* **Exercise instructions**:
Copy out precisely the lines of the material that follows, beginning with the line containing "Given: Place cursor" and ending with its last line; exclude pictures.

* **Input**:
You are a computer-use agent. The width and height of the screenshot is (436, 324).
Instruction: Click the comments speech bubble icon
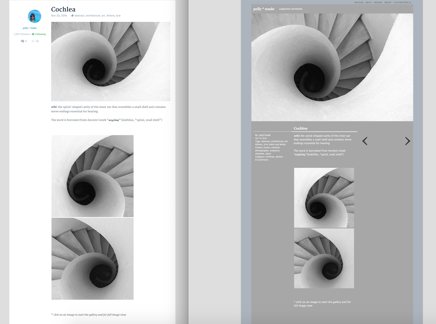23,41
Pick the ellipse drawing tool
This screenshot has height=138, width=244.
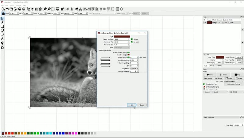[x=2, y=30]
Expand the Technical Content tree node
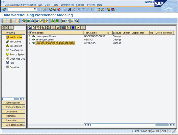178x135 pixels. [30, 40]
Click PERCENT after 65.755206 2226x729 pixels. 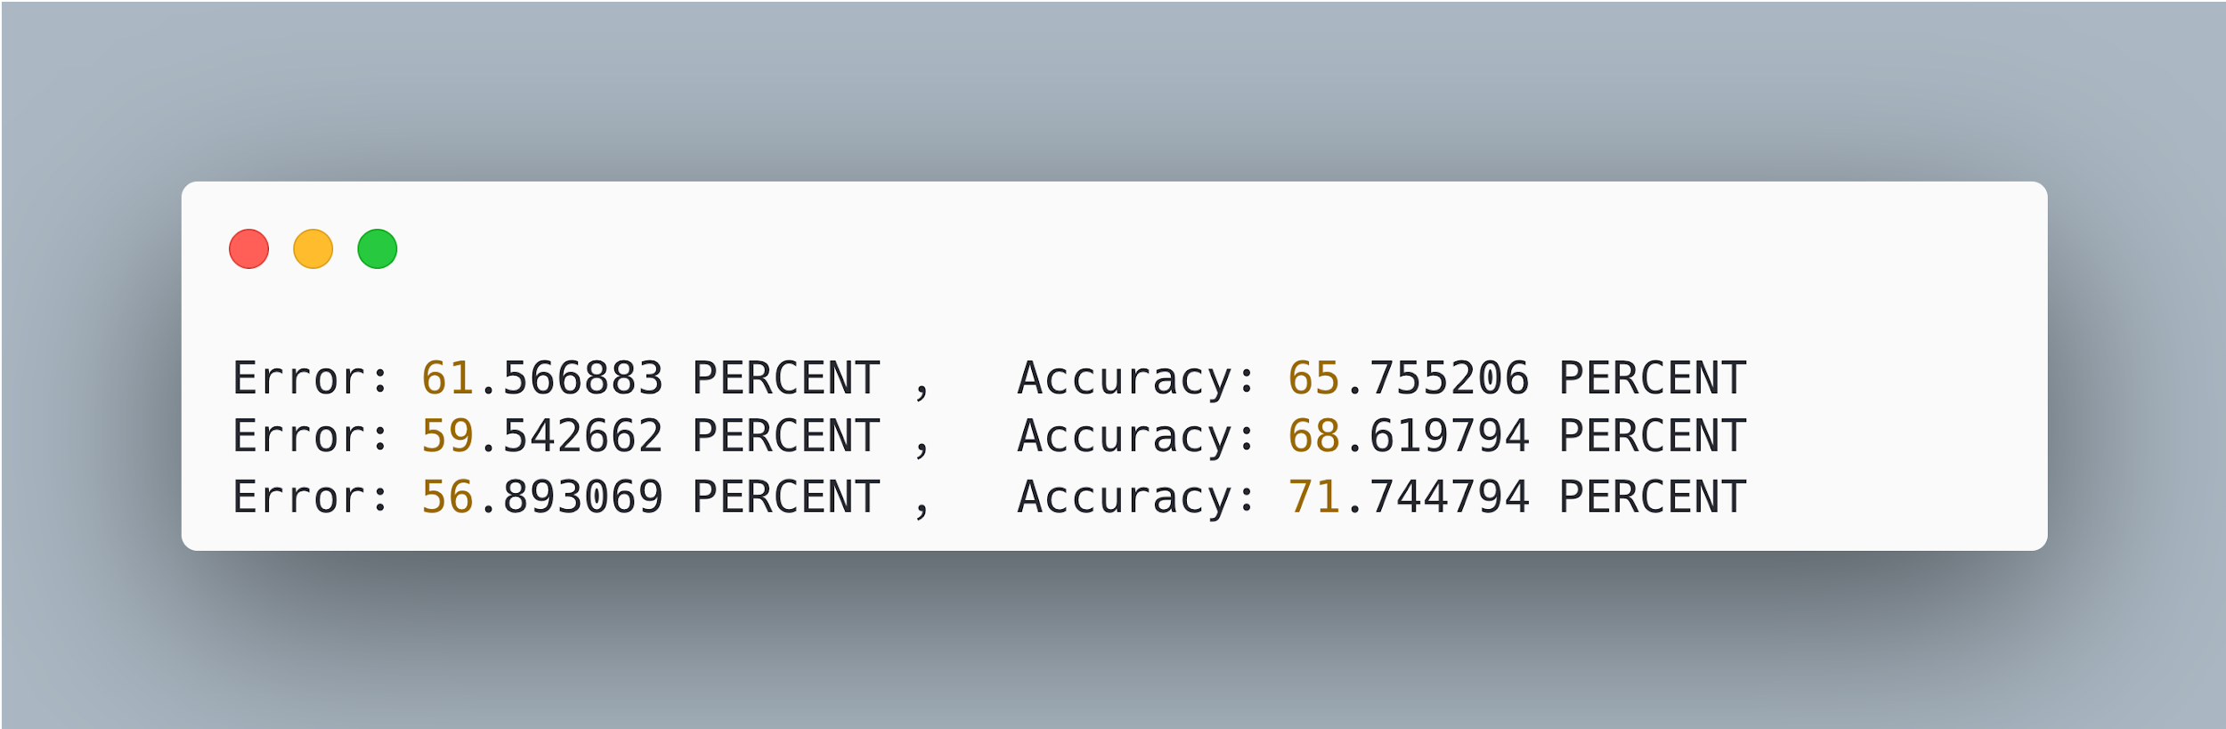(x=1653, y=378)
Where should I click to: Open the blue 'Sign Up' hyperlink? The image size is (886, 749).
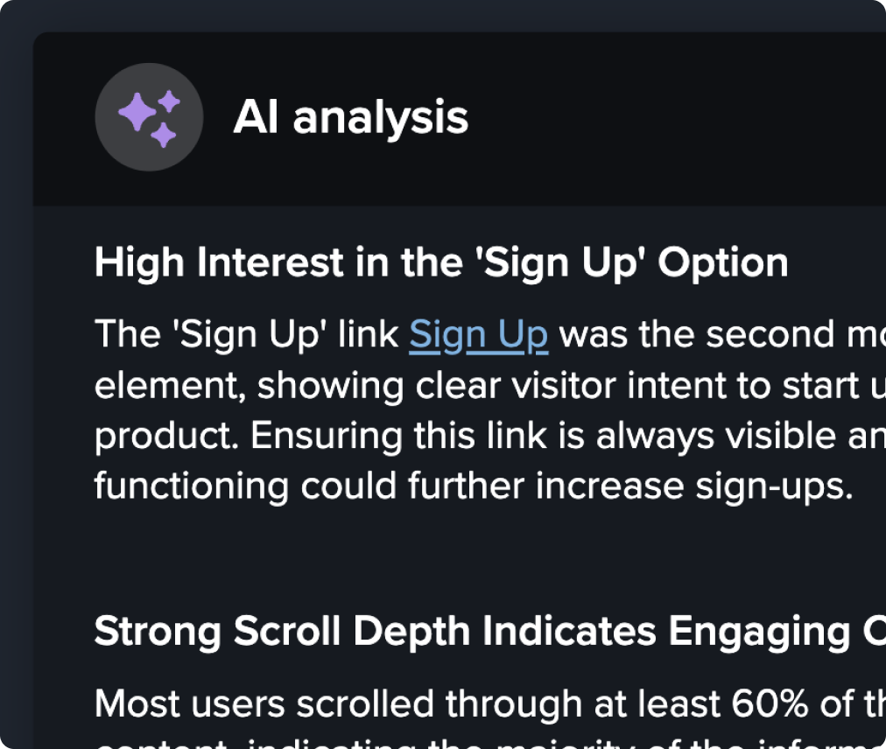[478, 335]
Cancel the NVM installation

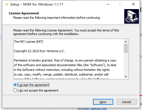tap(126, 102)

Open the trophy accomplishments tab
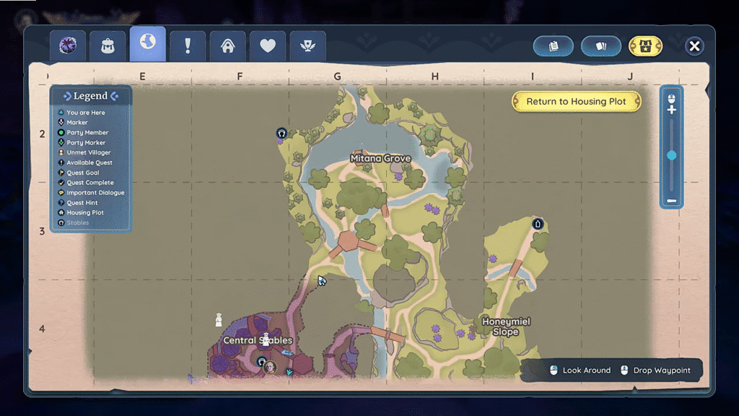pos(307,46)
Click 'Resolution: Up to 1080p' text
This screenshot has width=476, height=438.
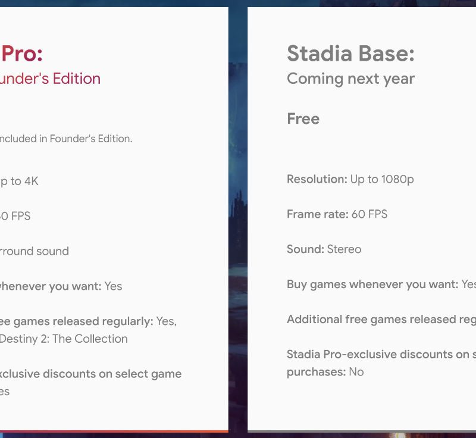pyautogui.click(x=350, y=179)
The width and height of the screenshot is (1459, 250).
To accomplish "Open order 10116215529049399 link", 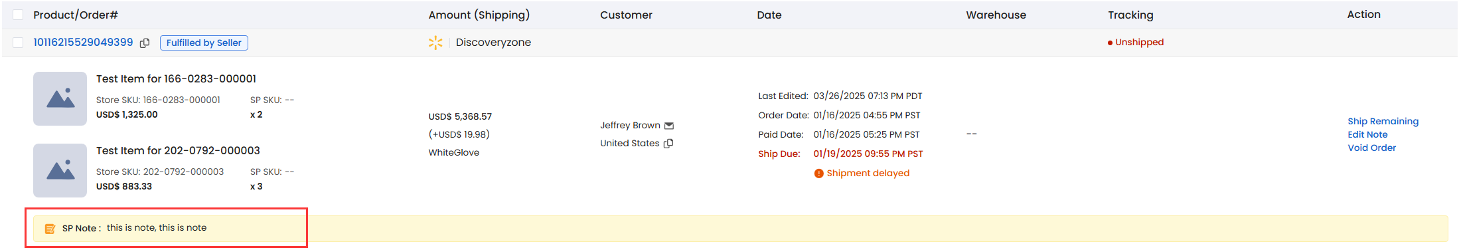I will pyautogui.click(x=83, y=42).
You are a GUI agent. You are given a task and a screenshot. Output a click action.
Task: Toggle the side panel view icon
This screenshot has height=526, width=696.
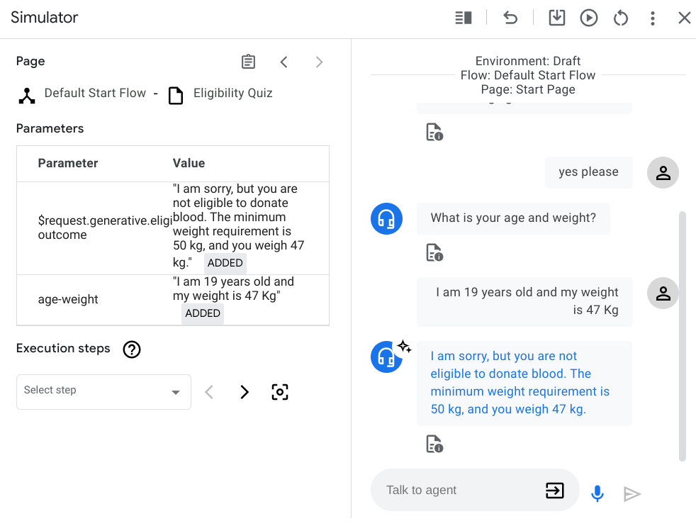coord(464,18)
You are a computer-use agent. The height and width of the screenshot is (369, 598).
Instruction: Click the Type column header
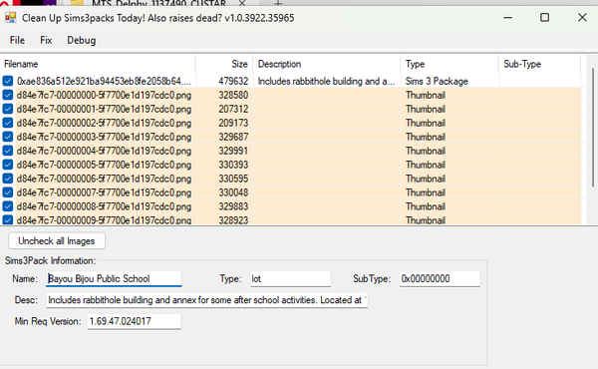[x=449, y=64]
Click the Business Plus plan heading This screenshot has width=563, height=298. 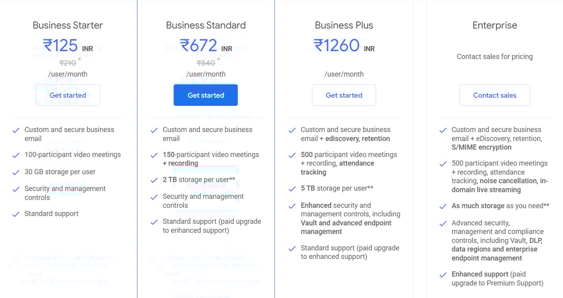click(x=344, y=25)
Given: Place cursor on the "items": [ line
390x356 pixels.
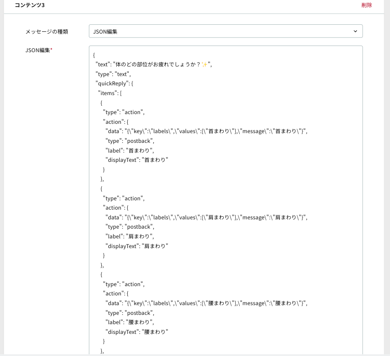Looking at the screenshot, I should (110, 93).
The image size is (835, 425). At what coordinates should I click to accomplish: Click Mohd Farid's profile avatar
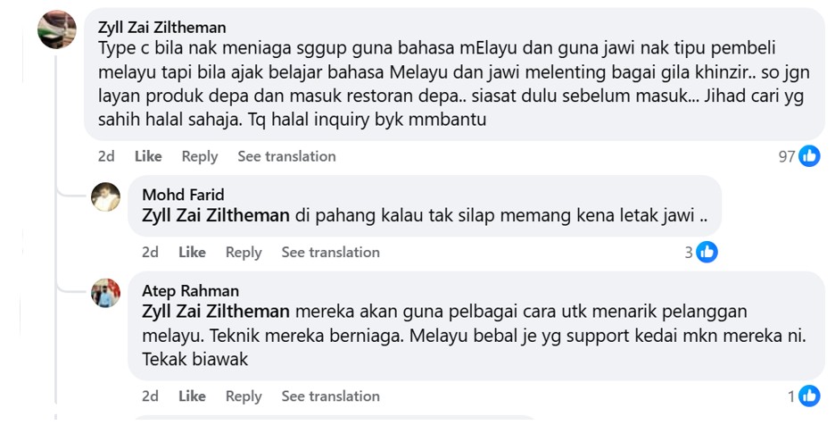click(x=105, y=196)
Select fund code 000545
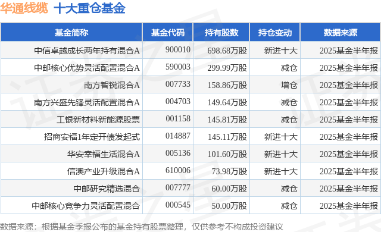Image resolution: width=381 pixels, height=232 pixels. (x=178, y=205)
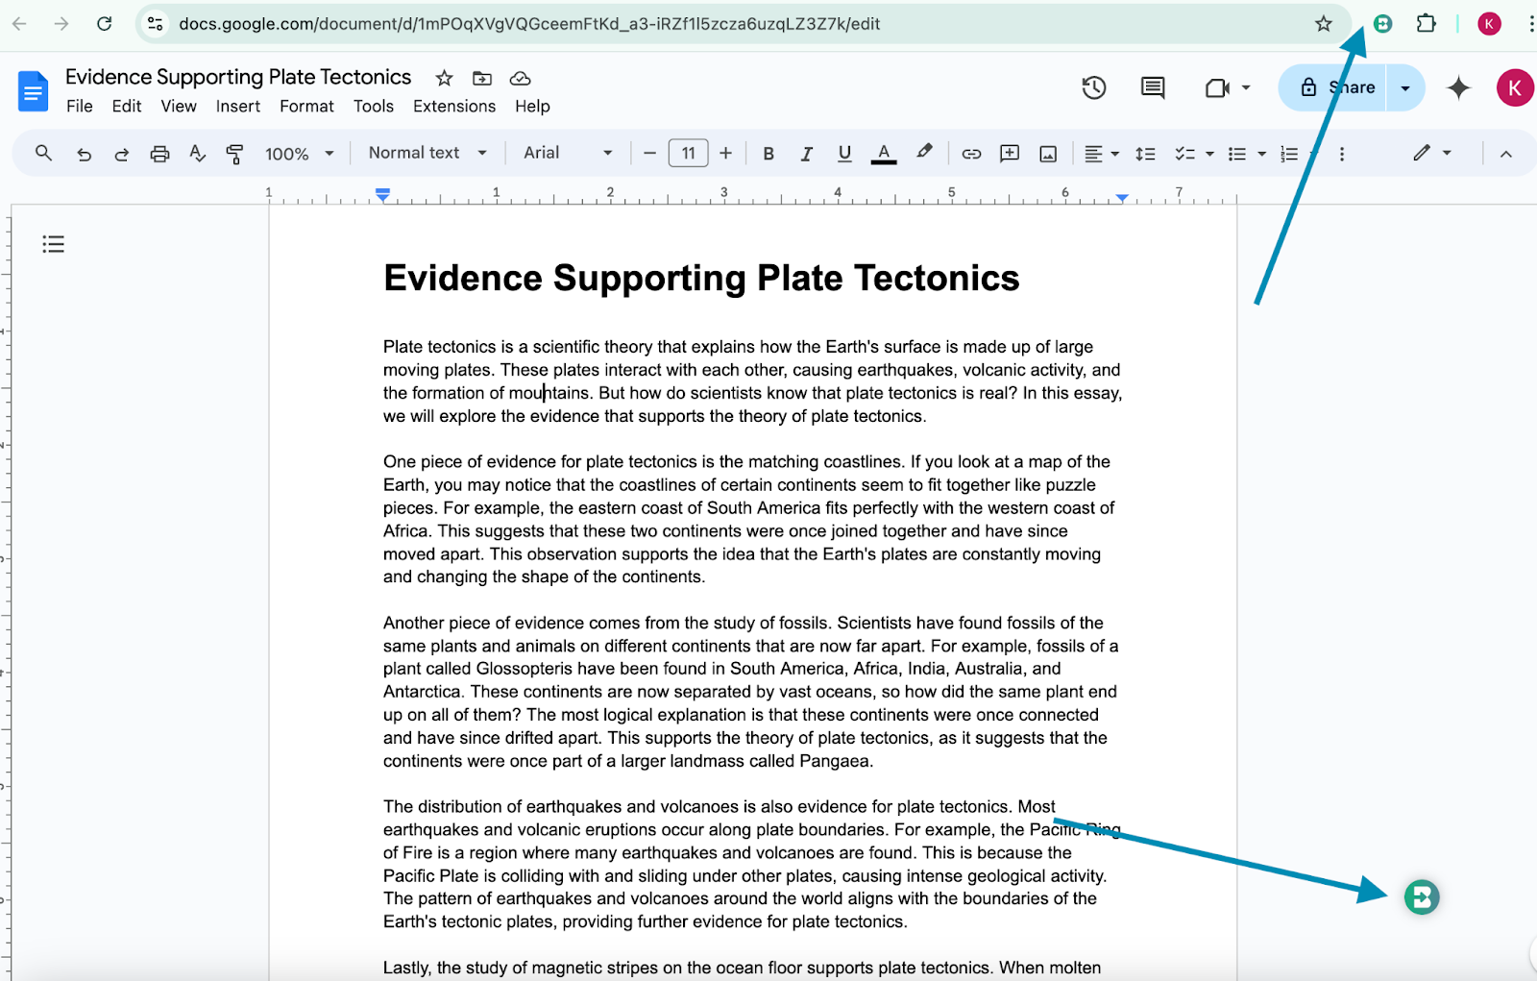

* **Task result**:
Given: Place cursor on the "items": [ line
390x356 pixels.
Looking at the screenshot, I should (110, 93).
The image size is (835, 425). At what coordinates should I click to accomplish: Click Mohd Farid's profile avatar
click(x=105, y=196)
Select fund code 000545
Image resolution: width=381 pixels, height=232 pixels. (x=178, y=205)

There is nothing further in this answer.